**PROBLEM**
The answer is to consist only of an exact retyping of the lines from the one containing "Task: Open the Bootstrap... settings" to the end of the entries, without pictures.

(Beginning of PROVIDED DATA)

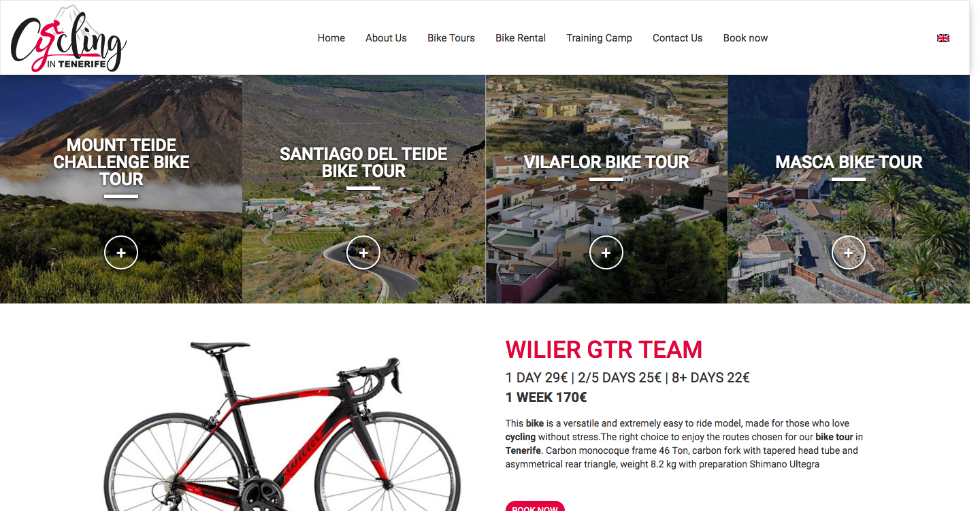Open the Training Camp page
Viewport: 980px width, 511px height.
(x=599, y=38)
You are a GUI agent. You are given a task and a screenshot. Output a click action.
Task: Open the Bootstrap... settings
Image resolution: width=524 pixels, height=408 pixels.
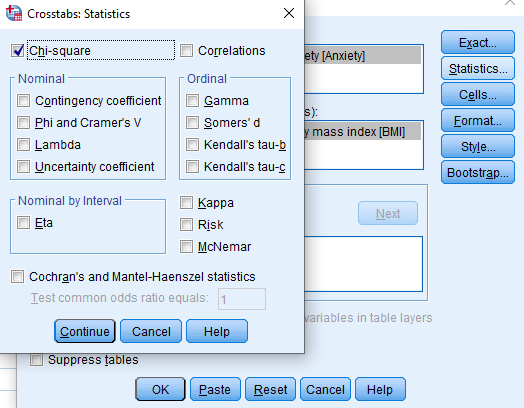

(End of PROVIDED DATA)

**THE ANSWER**
Task: Open the Bootstrap... settings
Image resolution: width=524 pixels, height=408 pixels.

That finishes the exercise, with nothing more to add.